EXCERPTED PASSAGE:
###

Beth Fisher-Yoshida, author of "New Story, New Power: A Woman's Guide to Negotiation" on teaching kids negotiation skills…
“Kids are often demanding things they want. Parents can build negotiation skills by hearing them, acknowledging them and then saying, "Well, let's see if we can do it this way, instead. Let's see what our other options are." And really exploring options gives them that understanding that it doesn't have to be only their demand. Because they know that you've heard them, you're paying attention to them, you're emotionally involved with them. But also that it’s important to consider other options that are mutually agreeable—or even better.”
Gloria Rivera, host of “No One’s Coming to Save Us Podcast” on whether COVID was a turning point in the national conversation on childcare…
“I think it was. I am a glass half full person and I'm a glass half full reporter. And so I would say that yes it was a turning point because now we're all talking about it. How many conversations did you have about childcare before COVID? Not too many. So I choose to say yes.
Now the next question is, okay, so what's been done about it? And that's the harder question to answer because with COVID relief, we did see federal dollars invested in helping families. And we spoke to parents who just would say the most beautiful things about how they used those funds. Single mothers would use those funds to hire a babysitter so that they could go participate in the PTA, or they could go do something for, God forbid, their wellbeing. It was looking good, but then all that funding went away. It's hard not to be down about it, but I think that COVID was a turning point because it got the entire country to wake up and finally see mothers.”

###

DATA:
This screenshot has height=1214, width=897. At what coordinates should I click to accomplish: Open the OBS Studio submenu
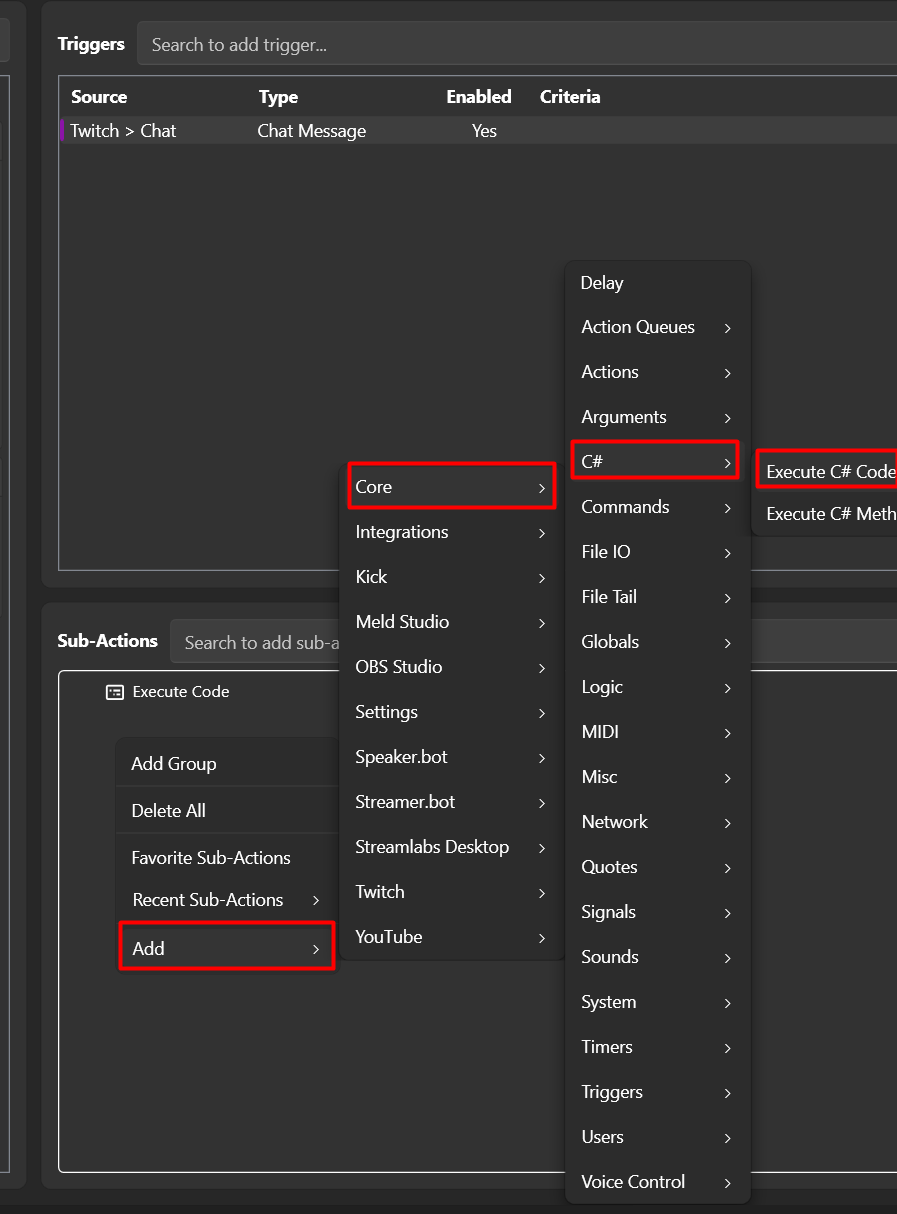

###

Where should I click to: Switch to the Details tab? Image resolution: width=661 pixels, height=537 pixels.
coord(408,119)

###

WHAT THE EXERCISE ASKS:
Copy the quoted remarks on negotiation and childcare in full, word for word. The entries have nothing to do with the quoted remarks on negotiation and childcare.

FINISHED TASK:
Beth Fisher-Yoshida, author of "New Story, New Power: A Woman's Guide to Negotiation" on teaching kids negotiation skills…
“Kids are often demanding things they want. Parents can build negotiation skills by hearing them, acknowledging them and then saying, "Well, let's see if we can do it this way, instead. Let's see what our other options are." And really exploring options gives them that understanding that it doesn't have to be only their demand. Because they know that you've heard them, you're paying attention to them, you're emotionally involved with them. But also that it’s important to consider other options that are mutually agreeable—or even better.”
Gloria Rivera, host of “No One’s Coming to Save Us Podcast” on whether COVID was a turning point in the national conversation on childcare…
“I think it was. I am a glass half full person and I'm a glass half full reporter. And so I would say that yes it was a turning point because now we're all talking about it. How many conversations did you have about childcare before COVID? Not too many. So I choose to say yes.
Now the next question is, okay, so what's been done about it? And that's the harder question to answer because with COVID relief, we did see federal dollars invested in helping families. And we spoke to parents who just would say the most beautiful things about how they used those funds. Single mothers would use those funds to hire a babysitter so that they could go participate in the PTA, or they could go do something for, God forbid, their wellbeing. It was looking good, but then all that funding went away. It's hard not to be down about it, but I think that COVID was a turning point because it got the entire country to wake up and finally see mothers.”